Hello, everyone!

	That's me again with a possible bug in regexp implementation.
	My operationg environment is this:

	ruby 1.7.1 (2001-06-06) [i586-linux]
	perl 5.6.1 [i386-linux]
	Linux Slackware 7.2-x86-current

	Consider the following example:
xm:~$ perl -e 'print "123456" =~ /^123/, "\n"'
1 (right, first one)
xm:~$ perl -e 'print "123456" =~ /^456/, "\n"'
  (right, no match)
xm:~$ perl -e 'print "123\n456" =~ /^456/, "\n"'
  (right, no match)
xm:~$ ruby -e 'print "123456" =~ /^123/, "\n"'
0 (right, first one)
xm:~$ ruby -e 'print "123456" =~ /^456/, "\n"'
nil (right, no match)
xm:~$ ruby -e 'print "123\n456" =~ /^456/, "\n"'
4 (wrong, must be no match)

	This behavior seems incorrect - ruby regexp implementation treats newlines
as line starts,
and therefore the /^somehting/ matches even not at start of the line. I
think I'll accept this behavior
in multiline mode /.../m (though even this is incorrect - afaik /m only adds
\n to '.' volume, so patterns
like '.*' will accept "123\n456").
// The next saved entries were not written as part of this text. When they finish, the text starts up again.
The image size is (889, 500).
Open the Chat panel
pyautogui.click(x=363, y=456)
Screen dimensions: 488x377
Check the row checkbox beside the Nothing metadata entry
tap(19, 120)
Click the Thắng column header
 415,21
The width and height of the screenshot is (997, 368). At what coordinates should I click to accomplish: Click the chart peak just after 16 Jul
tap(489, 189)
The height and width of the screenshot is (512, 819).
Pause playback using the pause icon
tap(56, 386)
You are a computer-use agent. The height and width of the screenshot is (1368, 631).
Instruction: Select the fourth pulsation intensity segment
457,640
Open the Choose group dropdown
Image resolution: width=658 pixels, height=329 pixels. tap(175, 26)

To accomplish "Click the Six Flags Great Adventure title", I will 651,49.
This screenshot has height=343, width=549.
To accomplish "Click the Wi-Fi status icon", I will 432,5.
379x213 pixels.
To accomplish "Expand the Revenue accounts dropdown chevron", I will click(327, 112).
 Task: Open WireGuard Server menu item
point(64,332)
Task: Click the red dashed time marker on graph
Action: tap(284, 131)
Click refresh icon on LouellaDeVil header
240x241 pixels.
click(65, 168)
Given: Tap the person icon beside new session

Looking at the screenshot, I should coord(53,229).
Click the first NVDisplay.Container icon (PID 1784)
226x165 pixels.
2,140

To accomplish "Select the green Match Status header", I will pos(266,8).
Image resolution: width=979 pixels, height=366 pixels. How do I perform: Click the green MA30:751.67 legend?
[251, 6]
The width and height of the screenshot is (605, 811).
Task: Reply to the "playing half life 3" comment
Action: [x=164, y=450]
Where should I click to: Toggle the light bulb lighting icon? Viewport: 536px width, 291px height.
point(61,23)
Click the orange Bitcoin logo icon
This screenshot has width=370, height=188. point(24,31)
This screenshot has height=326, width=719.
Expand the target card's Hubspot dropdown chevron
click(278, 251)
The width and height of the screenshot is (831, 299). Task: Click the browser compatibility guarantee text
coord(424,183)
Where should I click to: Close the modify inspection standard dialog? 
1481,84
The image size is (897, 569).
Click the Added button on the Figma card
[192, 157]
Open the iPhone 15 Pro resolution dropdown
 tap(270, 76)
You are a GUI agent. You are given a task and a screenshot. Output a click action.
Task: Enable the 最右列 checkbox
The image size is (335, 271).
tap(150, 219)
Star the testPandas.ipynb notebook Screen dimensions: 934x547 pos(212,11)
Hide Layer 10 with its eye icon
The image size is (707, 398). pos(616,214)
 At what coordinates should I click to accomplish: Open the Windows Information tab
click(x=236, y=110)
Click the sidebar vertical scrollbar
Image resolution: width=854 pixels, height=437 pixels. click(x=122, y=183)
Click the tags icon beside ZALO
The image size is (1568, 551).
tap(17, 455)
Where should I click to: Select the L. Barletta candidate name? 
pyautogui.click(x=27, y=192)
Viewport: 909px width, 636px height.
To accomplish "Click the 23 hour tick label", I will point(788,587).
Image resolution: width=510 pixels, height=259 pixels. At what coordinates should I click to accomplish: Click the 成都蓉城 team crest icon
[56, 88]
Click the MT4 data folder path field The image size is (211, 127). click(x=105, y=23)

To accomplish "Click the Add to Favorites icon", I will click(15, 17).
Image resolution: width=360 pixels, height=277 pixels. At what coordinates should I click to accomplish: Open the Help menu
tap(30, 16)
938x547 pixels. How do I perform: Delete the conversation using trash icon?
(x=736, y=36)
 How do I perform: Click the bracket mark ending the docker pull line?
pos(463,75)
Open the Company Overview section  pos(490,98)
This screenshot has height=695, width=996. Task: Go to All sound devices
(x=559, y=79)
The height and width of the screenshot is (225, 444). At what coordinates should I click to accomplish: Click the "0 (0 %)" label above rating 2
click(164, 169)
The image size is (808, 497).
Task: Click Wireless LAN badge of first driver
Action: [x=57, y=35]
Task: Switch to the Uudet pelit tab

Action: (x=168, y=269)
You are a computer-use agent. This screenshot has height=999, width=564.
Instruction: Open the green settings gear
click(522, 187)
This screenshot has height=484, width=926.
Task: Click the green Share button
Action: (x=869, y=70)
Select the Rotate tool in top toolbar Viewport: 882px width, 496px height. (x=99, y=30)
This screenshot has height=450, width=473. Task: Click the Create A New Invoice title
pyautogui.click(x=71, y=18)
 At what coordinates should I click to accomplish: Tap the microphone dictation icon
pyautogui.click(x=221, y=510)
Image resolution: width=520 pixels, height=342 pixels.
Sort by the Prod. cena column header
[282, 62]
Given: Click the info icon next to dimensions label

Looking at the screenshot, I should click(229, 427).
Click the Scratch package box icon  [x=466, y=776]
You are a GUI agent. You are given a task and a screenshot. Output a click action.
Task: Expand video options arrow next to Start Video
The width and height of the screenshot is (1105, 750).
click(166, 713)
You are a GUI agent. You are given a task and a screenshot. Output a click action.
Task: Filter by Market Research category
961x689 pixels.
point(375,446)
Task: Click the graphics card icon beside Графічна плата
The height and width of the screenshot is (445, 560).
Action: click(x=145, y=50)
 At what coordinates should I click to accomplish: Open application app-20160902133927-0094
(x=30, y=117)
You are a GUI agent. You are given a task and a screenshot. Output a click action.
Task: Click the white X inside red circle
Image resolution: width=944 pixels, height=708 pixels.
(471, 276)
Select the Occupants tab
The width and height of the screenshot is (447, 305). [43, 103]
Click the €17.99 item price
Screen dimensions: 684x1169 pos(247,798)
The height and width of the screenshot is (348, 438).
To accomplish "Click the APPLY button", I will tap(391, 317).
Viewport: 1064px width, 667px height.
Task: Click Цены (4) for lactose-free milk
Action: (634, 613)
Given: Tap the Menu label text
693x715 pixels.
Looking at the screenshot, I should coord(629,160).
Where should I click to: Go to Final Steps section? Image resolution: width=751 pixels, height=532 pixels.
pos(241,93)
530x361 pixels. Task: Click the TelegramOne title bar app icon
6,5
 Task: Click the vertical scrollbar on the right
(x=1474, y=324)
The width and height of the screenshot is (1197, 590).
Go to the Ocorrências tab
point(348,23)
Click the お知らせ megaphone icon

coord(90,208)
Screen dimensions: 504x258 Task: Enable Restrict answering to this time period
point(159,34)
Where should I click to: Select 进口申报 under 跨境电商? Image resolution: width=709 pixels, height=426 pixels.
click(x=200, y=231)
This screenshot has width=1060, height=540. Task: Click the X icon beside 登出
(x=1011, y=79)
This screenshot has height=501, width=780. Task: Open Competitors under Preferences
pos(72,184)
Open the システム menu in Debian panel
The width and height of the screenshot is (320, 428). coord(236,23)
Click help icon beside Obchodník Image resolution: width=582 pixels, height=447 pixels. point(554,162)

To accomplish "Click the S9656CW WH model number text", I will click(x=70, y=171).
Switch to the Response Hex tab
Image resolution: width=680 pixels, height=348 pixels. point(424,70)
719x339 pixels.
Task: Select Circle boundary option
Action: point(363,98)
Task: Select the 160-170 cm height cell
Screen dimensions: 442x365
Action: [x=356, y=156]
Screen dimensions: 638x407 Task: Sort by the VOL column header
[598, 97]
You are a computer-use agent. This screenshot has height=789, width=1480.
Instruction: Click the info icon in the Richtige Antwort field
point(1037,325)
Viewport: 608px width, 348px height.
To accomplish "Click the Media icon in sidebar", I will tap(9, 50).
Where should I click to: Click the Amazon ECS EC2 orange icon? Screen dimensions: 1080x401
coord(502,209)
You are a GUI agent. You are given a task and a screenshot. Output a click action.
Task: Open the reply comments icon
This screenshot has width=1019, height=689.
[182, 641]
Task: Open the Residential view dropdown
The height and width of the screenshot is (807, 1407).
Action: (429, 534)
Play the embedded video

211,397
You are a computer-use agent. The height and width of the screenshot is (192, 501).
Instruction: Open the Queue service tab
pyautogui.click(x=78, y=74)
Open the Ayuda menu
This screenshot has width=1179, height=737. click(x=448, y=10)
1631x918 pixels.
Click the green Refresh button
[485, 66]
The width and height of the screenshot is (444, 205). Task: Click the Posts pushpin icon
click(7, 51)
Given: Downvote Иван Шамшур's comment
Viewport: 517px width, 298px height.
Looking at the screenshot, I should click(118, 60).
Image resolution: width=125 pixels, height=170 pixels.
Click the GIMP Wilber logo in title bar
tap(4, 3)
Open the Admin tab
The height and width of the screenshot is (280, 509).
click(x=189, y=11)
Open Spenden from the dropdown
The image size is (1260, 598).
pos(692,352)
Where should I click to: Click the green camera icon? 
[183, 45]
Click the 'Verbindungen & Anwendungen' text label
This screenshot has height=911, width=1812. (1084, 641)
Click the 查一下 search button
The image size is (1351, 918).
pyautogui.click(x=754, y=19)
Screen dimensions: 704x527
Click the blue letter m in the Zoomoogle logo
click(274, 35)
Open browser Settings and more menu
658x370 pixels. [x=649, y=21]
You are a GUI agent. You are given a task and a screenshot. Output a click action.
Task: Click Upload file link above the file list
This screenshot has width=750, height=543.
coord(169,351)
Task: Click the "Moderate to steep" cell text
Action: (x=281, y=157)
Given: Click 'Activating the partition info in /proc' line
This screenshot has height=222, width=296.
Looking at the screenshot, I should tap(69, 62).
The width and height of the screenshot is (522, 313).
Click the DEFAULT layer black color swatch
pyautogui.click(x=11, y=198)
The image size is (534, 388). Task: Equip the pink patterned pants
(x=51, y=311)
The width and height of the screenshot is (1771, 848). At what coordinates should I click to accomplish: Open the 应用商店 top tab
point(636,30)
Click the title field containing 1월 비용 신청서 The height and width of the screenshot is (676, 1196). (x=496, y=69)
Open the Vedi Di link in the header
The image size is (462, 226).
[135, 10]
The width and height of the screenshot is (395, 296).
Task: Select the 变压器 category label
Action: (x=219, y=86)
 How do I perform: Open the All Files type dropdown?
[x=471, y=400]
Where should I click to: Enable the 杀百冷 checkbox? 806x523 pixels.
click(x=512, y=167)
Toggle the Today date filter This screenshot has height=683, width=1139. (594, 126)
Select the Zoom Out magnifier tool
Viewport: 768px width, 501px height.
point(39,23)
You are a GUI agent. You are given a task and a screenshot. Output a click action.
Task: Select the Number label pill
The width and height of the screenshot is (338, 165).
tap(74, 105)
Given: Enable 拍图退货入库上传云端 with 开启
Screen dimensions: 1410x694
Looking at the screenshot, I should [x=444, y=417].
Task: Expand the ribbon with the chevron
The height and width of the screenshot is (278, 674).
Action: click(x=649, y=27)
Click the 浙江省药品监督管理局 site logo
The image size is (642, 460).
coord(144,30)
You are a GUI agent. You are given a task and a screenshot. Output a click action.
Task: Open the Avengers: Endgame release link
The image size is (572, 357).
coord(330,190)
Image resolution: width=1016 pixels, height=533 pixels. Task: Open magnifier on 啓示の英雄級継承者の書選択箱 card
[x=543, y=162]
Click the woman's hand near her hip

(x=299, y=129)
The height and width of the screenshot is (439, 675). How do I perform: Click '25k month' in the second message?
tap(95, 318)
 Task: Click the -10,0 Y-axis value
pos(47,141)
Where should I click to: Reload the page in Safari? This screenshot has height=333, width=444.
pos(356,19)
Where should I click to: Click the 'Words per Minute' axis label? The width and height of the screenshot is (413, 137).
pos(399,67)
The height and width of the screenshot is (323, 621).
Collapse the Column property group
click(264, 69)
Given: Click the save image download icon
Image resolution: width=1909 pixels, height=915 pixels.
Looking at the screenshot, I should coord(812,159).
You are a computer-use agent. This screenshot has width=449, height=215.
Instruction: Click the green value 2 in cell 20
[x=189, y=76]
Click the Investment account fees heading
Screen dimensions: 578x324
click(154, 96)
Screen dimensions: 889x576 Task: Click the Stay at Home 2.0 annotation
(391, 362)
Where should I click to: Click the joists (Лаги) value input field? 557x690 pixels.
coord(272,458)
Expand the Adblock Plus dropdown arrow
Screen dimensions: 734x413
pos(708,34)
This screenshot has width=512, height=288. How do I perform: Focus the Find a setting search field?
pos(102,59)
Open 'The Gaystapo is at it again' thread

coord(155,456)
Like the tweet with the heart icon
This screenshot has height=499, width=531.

Maybe it is really an intended behavior
and there is an option to switch
this off, but this difference from perl regexps is sometimes frustrating (I
spent about an hour finding
out why my syntax checker validates as correct a completely invalid
expression).

	Also, if this is normal, I want to propose a change, perhaps by additional
option in regexps, or
(preferably for existing code), a global variable $something (yikes! - I
hate globals ;) which controls this,
or at least want to know why this way was preferred over perl one.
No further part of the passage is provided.